What is Data Maturity?
The extent of an organizations’ capability in leveraging their data, defines their data maturity level. The stages in which an organization’s data maturity is assessed can be laid out with a data maturity model. The model indicates how effectively the organizations can leverage their data in a methodical manner. It further allows them to set the base for strategies and actions to achieve the desired level of data maturity.
Why Data Maturity Assessment is Necessary
It is necessary that organizations measure and manage the extent of data being leveraged. As organizations strengthen their efforts toward reducing time-to-market, leveraging data as an asset to improve business agility and market readiness is imperative. Data maturity assessments (DMA) are crucial to business strategies, enabling quicker insights and market predictions even as helping organizations in being future ready.
Data maturity assessments uncover where an organization stands in terms of maturity level, providing quantitative measures for assessing existing data strategies. It further helps in strengthening the confidence and trust of customers and stakeholders. A robust DMA framework facilitates organizations in identifying and evaluating their present level while taking steps for moving to the next level.
Key Domains of Data Maturity Assessment
It is important that organizations focus on assessing the existing data platform, strategy, and architecture based on the defined domains. The assessment is done based on three functions, namely, process, people, and technology.
- Data Quality: Improving, cleansing, and validating the data within the platform.
- Data Governance: Tracking the various data governance initiatives implemented.
- Data Operations: Monitoring and tracking day-to-day data transitions.
- Data Security: Understanding key controls for data security assurance.
- Data Management: Effectively managing the data architecture and platform.
Performing Data Maturity Assessment
Our proposed DMA framework involves five stages, namely, assimilate, assess, analyze, advocate, and amend.
This stage involves defining the domains for data maturity assessment and understanding the pain areas. It defines the functions and processes within the domains that are considered for analysis as part of the assessment.
In this stage, consultants will ask questions associated with defined domains. Workshops and interviews with key industry stakeholders are conducted. Stakeholders may include program managers, architects, data owners, and business leaders. All of them in collaboration decide on the ratings of maturity for each domain.
Based on the responses to interviews and workshops conducted, organizations are able to proceed with a precise understanding of the pain areas. It helps them identify the bottlenecks for mitigation and moving towards higher maturity levels, which include people-related challenges, process issues, and technology limitations.
The advocate stage is where enhancements and improvements for all functions and processes are suggested. Also, the best practices that need to be followed while making these enhancements and improvements are recommended.
In this stage, the feedback from the stakeholders is considered for recommendations to make further changes. This helps in ensuring that the desired state of data is achieved. All these results are documented for the next assessment cycles or mitigating any deviations if/when they occur.
How to Achieve A Leader-Level Data Maturity?
The following figure shows best practices for organizations to achieve and maintain a leader-level data maturity through accurate domain evaluations.
Steps to be taken by Organizations to Move Towards Higher Maturity Level
- People: Moving to the leader position needs executive sponsorships for data initiatives and improving the experience of the data staff.
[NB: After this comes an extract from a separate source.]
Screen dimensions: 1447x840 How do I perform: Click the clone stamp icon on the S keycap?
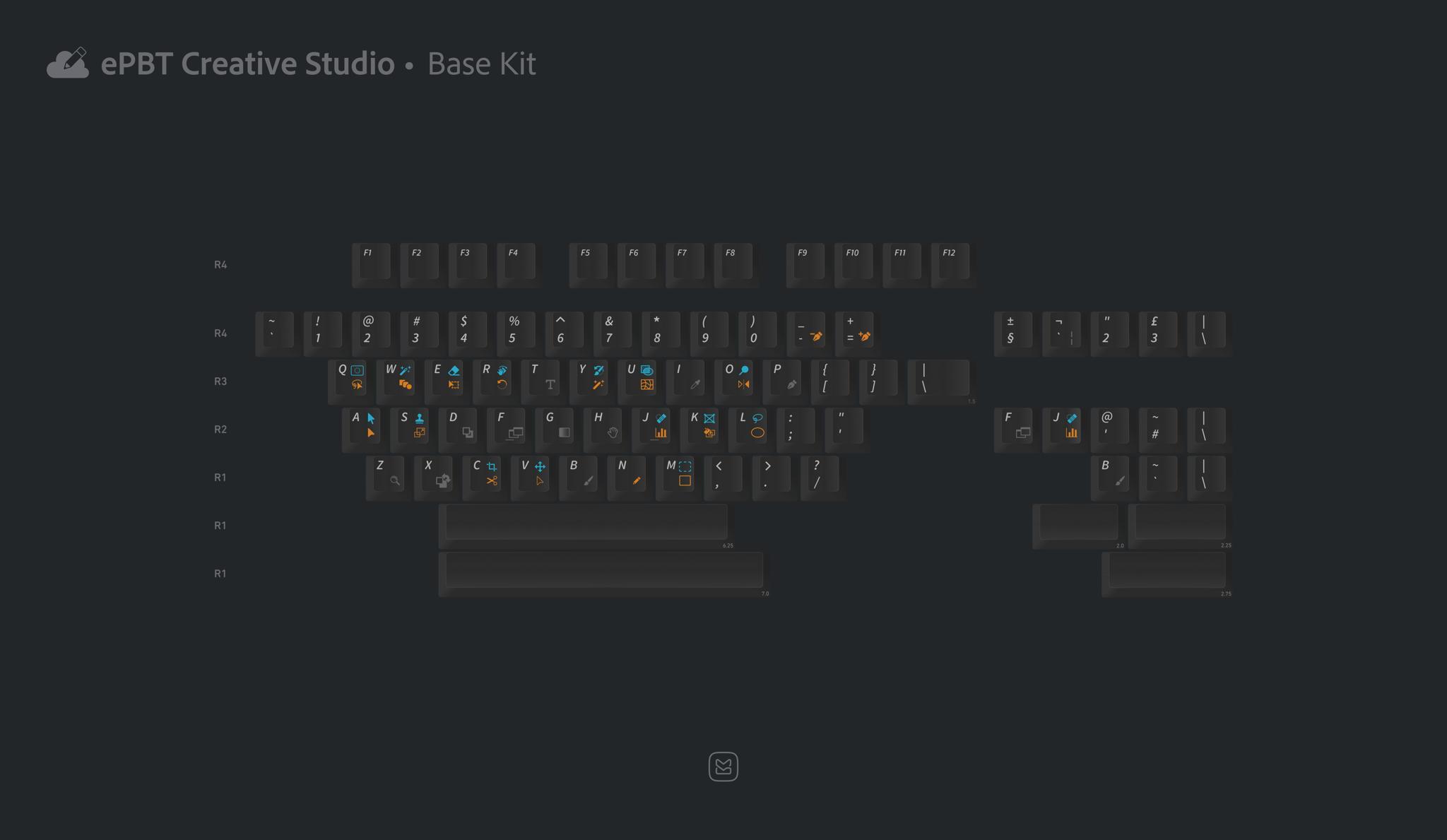(x=420, y=418)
Organizations should establish a dedicated team as platform custodians while realizing seamless communication between application and platform teams.
- Technology: Organizations should exhibit a data-driven tech culture with a data governance council in place. This helps in reducing the pressure on IT teams, directing the focus toward business innovation and self-reliance.
- Process: Organizations must build capabilities for making continuous improvement of existing processes & embracing newer technologies, such as artificial intelligence, machine learning, and advanced analytics. It helps them in accelerating their application and data modernization even as advancing their data lifecycle management.
The data ecosystem varies between organizations. Benefitting from vast data resources and establishing a well-maintained data maturity flow is the need of the hour for businesses. Data and analytics investment is a top priority for organizations to empower their business by leveraging their data for incisive insights.